--- EXTRACTED ENTRIES Enclosed Below ---

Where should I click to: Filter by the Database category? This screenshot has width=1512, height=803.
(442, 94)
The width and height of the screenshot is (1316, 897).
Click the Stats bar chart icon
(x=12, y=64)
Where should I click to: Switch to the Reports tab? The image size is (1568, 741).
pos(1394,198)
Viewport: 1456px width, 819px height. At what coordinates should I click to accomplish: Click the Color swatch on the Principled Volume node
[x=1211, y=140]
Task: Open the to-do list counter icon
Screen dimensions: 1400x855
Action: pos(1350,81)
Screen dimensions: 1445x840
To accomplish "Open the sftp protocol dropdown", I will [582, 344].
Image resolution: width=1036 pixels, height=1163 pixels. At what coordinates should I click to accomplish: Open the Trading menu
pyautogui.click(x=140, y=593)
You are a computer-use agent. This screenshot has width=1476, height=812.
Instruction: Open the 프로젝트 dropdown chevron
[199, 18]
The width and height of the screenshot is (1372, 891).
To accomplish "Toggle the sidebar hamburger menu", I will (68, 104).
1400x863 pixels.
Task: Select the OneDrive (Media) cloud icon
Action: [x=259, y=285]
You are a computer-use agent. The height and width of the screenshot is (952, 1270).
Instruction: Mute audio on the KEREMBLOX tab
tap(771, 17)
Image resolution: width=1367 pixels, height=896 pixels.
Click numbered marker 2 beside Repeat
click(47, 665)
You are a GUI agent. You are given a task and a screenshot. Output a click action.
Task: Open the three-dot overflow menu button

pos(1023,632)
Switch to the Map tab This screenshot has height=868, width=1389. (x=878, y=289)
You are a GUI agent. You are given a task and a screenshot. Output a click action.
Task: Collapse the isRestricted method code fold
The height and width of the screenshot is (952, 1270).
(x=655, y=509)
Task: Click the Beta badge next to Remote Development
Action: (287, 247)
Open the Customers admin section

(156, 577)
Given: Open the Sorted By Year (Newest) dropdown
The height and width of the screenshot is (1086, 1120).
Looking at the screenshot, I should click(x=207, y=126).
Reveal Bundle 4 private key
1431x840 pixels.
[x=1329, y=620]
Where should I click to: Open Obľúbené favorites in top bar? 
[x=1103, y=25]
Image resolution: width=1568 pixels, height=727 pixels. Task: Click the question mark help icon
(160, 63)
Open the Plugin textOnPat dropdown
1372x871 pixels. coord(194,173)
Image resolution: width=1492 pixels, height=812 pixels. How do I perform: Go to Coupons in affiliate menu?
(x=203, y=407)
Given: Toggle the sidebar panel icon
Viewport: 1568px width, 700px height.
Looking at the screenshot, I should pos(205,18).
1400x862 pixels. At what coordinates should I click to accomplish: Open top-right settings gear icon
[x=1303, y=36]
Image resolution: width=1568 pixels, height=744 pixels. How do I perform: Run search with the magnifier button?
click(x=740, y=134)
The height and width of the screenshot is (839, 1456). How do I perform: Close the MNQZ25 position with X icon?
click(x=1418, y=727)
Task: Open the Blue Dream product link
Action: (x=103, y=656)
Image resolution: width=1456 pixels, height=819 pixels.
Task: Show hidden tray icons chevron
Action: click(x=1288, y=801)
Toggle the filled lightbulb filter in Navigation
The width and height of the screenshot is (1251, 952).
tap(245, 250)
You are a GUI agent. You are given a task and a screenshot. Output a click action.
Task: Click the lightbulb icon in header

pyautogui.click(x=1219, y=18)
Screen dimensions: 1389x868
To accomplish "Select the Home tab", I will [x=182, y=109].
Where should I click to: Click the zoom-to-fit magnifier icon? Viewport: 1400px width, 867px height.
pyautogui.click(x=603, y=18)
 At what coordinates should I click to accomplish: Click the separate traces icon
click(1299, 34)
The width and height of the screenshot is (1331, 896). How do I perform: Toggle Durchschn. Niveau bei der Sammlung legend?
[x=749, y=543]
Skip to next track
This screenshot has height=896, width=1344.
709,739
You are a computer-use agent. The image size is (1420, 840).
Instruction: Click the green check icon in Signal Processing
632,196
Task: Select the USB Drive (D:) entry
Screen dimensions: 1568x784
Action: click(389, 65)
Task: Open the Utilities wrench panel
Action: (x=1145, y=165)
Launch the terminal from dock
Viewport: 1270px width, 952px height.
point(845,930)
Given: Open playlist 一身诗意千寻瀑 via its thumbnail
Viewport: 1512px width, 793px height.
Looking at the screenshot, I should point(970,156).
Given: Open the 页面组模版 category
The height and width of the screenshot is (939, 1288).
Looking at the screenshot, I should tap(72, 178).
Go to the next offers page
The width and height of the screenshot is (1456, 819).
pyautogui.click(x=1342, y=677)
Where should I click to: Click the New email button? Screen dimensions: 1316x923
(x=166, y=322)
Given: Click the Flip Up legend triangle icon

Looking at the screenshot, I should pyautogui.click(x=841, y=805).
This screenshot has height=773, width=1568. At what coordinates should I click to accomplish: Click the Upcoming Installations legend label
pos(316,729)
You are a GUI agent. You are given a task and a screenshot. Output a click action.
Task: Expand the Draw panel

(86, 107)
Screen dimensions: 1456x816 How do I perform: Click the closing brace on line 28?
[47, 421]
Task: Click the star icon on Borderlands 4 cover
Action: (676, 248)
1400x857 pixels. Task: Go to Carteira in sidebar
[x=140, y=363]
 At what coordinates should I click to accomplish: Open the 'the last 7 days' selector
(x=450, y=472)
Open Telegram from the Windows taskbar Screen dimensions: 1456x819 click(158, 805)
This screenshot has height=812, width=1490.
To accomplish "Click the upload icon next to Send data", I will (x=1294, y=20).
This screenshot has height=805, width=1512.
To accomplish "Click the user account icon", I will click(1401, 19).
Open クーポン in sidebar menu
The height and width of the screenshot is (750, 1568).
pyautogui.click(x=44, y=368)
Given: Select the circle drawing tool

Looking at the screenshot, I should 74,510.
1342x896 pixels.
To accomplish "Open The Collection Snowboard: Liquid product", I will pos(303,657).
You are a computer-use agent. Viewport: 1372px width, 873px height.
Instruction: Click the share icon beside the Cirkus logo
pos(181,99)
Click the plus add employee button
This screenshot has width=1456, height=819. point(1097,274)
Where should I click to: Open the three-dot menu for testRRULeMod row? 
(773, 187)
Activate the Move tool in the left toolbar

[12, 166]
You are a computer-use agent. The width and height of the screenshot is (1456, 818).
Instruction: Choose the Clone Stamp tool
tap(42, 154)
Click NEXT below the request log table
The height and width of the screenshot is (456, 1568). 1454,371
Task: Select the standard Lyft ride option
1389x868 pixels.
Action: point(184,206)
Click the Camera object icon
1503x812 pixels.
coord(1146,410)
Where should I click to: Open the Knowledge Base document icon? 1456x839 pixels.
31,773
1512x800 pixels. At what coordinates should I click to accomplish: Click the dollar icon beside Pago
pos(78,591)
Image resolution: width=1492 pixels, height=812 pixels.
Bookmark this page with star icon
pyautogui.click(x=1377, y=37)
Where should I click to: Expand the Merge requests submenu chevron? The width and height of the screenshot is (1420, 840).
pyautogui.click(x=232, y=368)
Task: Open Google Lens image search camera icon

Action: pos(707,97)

--- End of Enclosed EXTRACTED ENTRIES ---

> INSTRUCTIONS FOR THE TASK
Above are the entries. Quote exactly the lines from the one bearing "You are a computer-use agent. This" through the one bearing "Switch to the Map".

> EXERCISE RESULT
You are a computer-use agent. This screenshot has width=1476, height=812.
Instruction: Open the 프로젝트 dropdown chevron
[199, 18]
The width and height of the screenshot is (1372, 891).
To accomplish "Toggle the sidebar hamburger menu", I will (68, 104).
1400x863 pixels.
Task: Select the OneDrive (Media) cloud icon
Action: [x=259, y=285]
You are a computer-use agent. The height and width of the screenshot is (952, 1270).
Instruction: Mute audio on the KEREMBLOX tab
tap(771, 17)
Image resolution: width=1367 pixels, height=896 pixels.
Click numbered marker 2 beside Repeat
click(47, 665)
You are a GUI agent. You are given a task and a screenshot. Output a click action.
Task: Open the three-dot overflow menu button

pos(1023,632)
Switch to the Map tab This screenshot has height=868, width=1389. (x=878, y=289)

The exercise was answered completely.